On 10/21/15 17:04, Laszlo Ersek wrote:
> On 10/21/15 14:10, Laszlo Ersek wrote:
>> On 10/15/15 00:25, Laszlo Ersek wrote:
>>
>>> Test environment and results:
>>>
>>> Host kernel:
>>> - latest RHEL-7 development kernel (3.10.0-323.el7), with Paolo's
>>>   following patches backported by yours truly:
>>>   - KVM: x86: clean up kvm_arch_vcpu_runnable
>>>   - KVM: x86: fix SMI to halted VCPU
>>>
>>> QEMU:
>>> - current upstream (c49d3411faae), with Paolo's patch applied:
>>>   - target-i386: allow any alignment for SMBASE
>>>
>>> Below, the meaning of "bitness=32" is:
>>> * qemu-system-i386
>>> * -cpu coreduo,-nx
>>>
>>> Whereas "bitness=64" means:
>>> * qemu-system-x86_64
>>> * no special -cpu flag
>>>
>>> For variable access verification, "efibootmgr" is invoked (without
>>> options) at the guest OS (Fedlet 20141209) root prompt.
>>>
>>>   bitness  accel  VCPUs  result
>>>   -------  -----  -----  -----------------------------------------------
>>>   32       KVM    1      Fedlet 20141209 boots, S3 works, variables work
>>>
>>>   32       KVM    2      stuck in SMBASE relocation, APIC IDs look valid
>>
>> Alright, so I've dug into this.
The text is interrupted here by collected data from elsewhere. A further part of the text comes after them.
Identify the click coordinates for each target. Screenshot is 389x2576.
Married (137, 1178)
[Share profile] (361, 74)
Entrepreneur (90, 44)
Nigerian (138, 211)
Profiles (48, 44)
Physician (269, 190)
It's very interesting.
>>
>> First, here's the debug patch for edk2:
>>
>> -------------
>> diff --git a/UefiCpuPkg/PiSmmCpuDxeSmm/PiSmmCpuDxeSmm.c 
>> b/UefiCpuPkg/PiSmmCpuDxeSmm/PiSmmCpuDxeSmm.c
>> index 0e39173..bcfa075 100644
>> --- a/UefiCpuPkg/PiSmmCpuDxeSmm/PiSmmCpuDxeSmm.c
>> +++ b/UefiCpuPkg/PiSmmCpuDxeSmm/PiSmmCpuDxeSmm.c
>> @@ -442,11 +442,15 @@ SmmRelocateBases (
>>    for (Index = 0; Index < mNumberOfCpus; Index++) {
>>      mRebased[Index] = FALSE;
>>      if (ApicId != (UINT32)gSmmCpuPrivate->ProcessorInfo[Index].ProcessorId) 
>> {
>> +      DEBUG ((EFI_D_VERBOSE, "%a: sending SMI IPI to APIC ID 0x%Lx\n",
>> +        __FUNCTION__, gSmmCpuPrivate->ProcessorInfo[Index].ProcessorId));
>>        SendSmiIpi ((UINT32)gSmmCpuPrivate->ProcessorInfo[Index].ProcessorId);
>>        //
>>        // Wait for this AP to finish its 1st SMI
>>        //
>>        while (!mRebased[Index]);
>> +      DEBUG ((EFI_D_VERBOSE, "%a: APIC ID 0x%Lx has processed its first 
>> SMI\n",
>> +        __FUNCTION__, gSmmCpuPrivate->ProcessorInfo[Index].ProcessorId));
>>      } else {
>>        //
>>        // BSP will be Relocated later
>> -------------
>>
>> As one can expect, the first message appears in the log:
>>
>> ------------
>> SMRAM TileSize = 00000800
>> CPU[000]  APIC ID=0000  SMBASE=7FFC1000  SaveState=7FFD0C00  Size=00000400
>> CPU[001]  APIC ID=0001  SMBASE=7FFC1800  SaveState=7FFD1400  Size=00000400
>> SmmRelocateBases: sending SMI IPI to APIC ID 0x1
>> ------------
>>
>> but the second message doesn't; the (!mRebased[Index]) condition
>> never evaluates to false, so the loop is never exited.
>>
>> Second, I sought to analyze the KVM trace very carefully, against the
>> SendSmiIpi() source code in edk2, and against the KVM source code.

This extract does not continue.